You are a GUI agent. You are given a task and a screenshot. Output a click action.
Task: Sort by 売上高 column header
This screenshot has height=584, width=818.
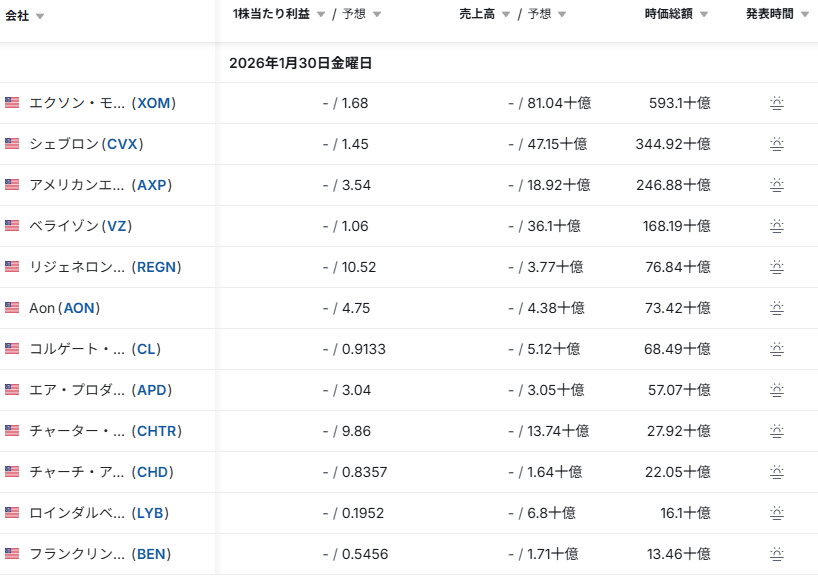click(485, 14)

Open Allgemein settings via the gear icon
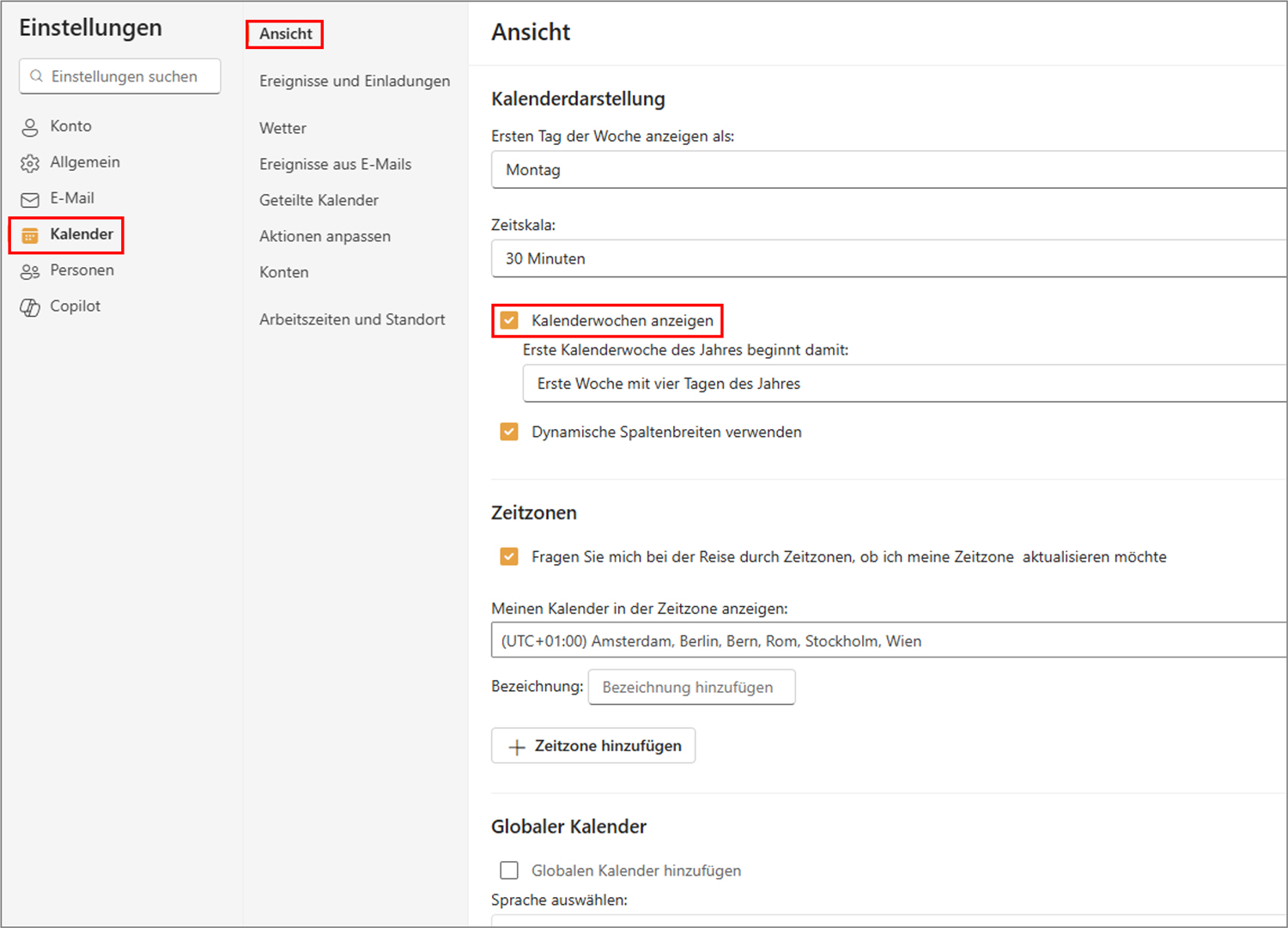[30, 162]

........

Please repeat the entries exactly. Do not include the pictures.

Final answer:
You are a GUI agent. You are given a task and a screenshot. Output a click action.
Task: Sort by 売上高 column header
This screenshot has height=584, width=818.
click(485, 14)

Open Allgemein settings via the gear icon
[30, 162]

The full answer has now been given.